## WHAT IS EXPECTED
State how many lines of the records below contain the string "screenshot". Give only the number.

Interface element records

__________________________________________________

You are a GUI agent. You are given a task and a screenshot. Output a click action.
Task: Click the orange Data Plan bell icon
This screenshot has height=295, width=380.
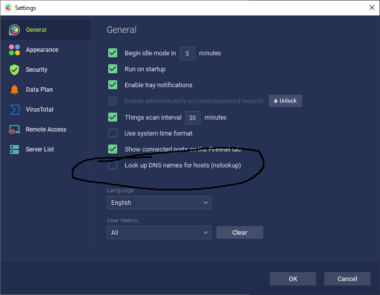click(x=14, y=90)
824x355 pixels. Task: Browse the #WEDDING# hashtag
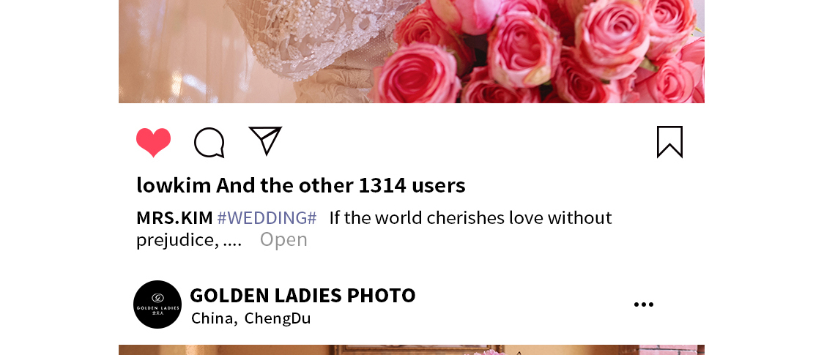pos(267,217)

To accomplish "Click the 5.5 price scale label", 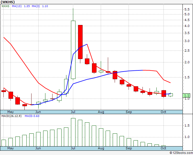I will (187, 9).
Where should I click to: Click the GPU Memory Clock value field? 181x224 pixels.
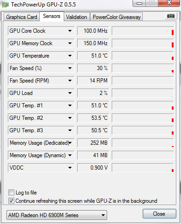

__________________________________________________

## REPLY
2